Dirty Bomb: A Scoop or a Hoax
20 Jan, 2003 · 903
Maj Gen Yashwant Deva highlights the possibilities of a terrorist using a dirty bomb in India and appeals for precautionary measures
Al Qaeda’s tryst with terror technology reached a macabre peak, establishing fresh paradigms in mass destruction and warfare. The “Dirty Bomb” is the new addition to the military vocabulary, as if the one dropped on Nagasaki or Hiroshima was of the clean variety. A dirty bomb contains a conventional explosive like the TNT and is “salted with radioactive material” in and around it. The radioactive material is speculated to be Cessium-137 with a half-life of 30 years; Cessium-137 is used to treat cancer and maintain accurate atomic clocks and the isotope emits gamma rays and ultra high electromagnetic energy. Being most reactive, it sticks to the ceiling material in a building.
No one knows whether the omniscient Al Qaeda has one in the basement or it is a hoax that the US Attorney General, John Ashcroft, declared to boost the sagging morale of the CIA and the FBI. The BBC correspondent in Washington broke the story on 11 June 2002 about Ashcroft naming 31 year old Abdullah Al Muhajir of being the carrier. He was trained by al Qaeda in Pakistan, or more appropriate, by Pakistan in Pakistan. The BBC also came out with a persuasive but more scary analysis of “Making a Dirty Bomb.”

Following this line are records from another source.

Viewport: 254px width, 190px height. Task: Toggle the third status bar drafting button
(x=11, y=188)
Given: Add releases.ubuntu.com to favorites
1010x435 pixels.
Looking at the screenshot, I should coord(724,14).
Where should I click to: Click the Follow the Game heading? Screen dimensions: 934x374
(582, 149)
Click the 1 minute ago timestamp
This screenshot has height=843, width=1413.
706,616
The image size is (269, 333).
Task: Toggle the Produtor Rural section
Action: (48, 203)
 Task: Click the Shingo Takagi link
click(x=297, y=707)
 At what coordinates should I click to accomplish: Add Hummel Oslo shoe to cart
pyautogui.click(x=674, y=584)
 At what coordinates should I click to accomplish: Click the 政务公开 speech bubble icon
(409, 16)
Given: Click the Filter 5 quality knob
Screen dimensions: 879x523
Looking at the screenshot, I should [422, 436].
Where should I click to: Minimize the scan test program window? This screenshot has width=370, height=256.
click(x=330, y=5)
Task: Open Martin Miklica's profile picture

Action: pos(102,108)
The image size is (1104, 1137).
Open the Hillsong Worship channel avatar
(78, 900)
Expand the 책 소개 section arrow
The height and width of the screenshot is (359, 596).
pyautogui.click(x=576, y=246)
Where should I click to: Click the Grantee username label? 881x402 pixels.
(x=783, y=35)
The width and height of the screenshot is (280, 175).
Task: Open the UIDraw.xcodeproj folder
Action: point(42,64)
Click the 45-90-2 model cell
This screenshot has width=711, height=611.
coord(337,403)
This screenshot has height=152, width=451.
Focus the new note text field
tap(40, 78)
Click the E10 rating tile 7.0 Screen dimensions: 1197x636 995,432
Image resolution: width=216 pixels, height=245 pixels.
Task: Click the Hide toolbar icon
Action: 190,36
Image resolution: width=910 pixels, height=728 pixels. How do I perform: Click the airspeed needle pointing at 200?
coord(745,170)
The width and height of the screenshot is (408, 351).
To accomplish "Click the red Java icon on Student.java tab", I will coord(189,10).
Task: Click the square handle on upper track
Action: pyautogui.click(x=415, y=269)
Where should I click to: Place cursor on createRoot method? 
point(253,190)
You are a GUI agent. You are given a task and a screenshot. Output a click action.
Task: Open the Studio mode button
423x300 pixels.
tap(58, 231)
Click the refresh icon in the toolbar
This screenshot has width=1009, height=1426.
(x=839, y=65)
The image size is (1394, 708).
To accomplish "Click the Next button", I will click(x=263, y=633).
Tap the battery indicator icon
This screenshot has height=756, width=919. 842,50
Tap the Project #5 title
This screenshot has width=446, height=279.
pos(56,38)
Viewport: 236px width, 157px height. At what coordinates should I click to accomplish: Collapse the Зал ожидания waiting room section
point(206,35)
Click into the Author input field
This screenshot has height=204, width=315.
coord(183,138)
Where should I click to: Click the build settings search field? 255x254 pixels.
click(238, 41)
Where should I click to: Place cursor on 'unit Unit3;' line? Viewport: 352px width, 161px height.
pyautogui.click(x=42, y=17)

Dirty Bomb is an omnium gathrum, which means a strange mixture. Nobody doubts that a dirty bomb is well within the capability of terrorists, but the moot question is where do they get the radioactive material and who are their mentors. An official statement that the US has lost track of nearly 1,500 pieces of equipment with radioactive parts since 1996 or that a large number of small atomic generators were simply abandoned in former Soviet territory is not enough. Humanity seeks an answer to the culpability of the two superpowers that have presided over our destiny for well over half a century. There are thousands of facilities like laboratories, medical centres, oil-drilling sites, and food irradiation plants in the US where radioactive materials are stored. Many of them are not adequately protected against theft. That would also be true of India, though the use and storage of radioactive materials is decidedly not that indiscriminate.
For use against us, the source of radioactive material could be through pilferage, or more likely, involvement or collusion of Pakistan. Even countries sympathetic to Musharraf do not believe that the Pakistan nuclear programme is in safe hands. What could be a reciprocity deal with North Korea could well be an Islamic duty to help bin Laden’s network. Our concerns are not limited to the possibility of nuclear waste being pilfered, but also the big business in finished products of weapons that are openly transacted in Peshawar and adjoining areas on either side of the Durand Line.
What would happen if this dirty bomb is targeted on a railway platform in Mumbai or a Ram Lila Pandal in Delhi? It would be catastrophically devastating, not only the physical explosion but also the fear and panic that it would generate. Akshardham could well be a trial run, while the looming threats may be more daring and cataclysmic. In the US, a Nuclear Energy Support Team covertly sweeps cities and vulnerable areas for any evidence of radioactive materials with gamma ray and neutron detectors. We have no such programmes. Even the possibility of anyone using a nuclear device, clean or dirty, mega or nano, is beyond our reckoning, seeped as we are in the culture of only reacting to events.
The experts say that the dirty bomb in not a true weapon of mass destruction, but that is hardly any consolation. It is the mass fear that leaves telling scars. Radiological attacks constitute a credible threat, though admittedly they would not cause the kind of fatalities a crude nuclear weapon could inflict. Determined terrorists could easily access materials. Further, the delivery system hardly poses a challenge. If a building, say the Parliament House, is contaminated the only practical solution for decontaminating it would be to destroy it. It is time we took this threat seriously.
The Federation of American Scientist have come out with a Public Interest Report, suggesting pre-emptive measures like strict control over access to radioactive materials, funding material recovery and storage programmes, review of licensing and security procedures for commercial use of radioactive material, research aimed at finding substitutes, improved radiation detection systems and their increased use, and effective disaster response. One earnestly wishes that there were provisions to file a Public Interest Litigation against countries that knowingly or negligently help terrorism. However, it would be prudent to pay heed to these suggestions, lest we have another Bhopal tragedy on our hands.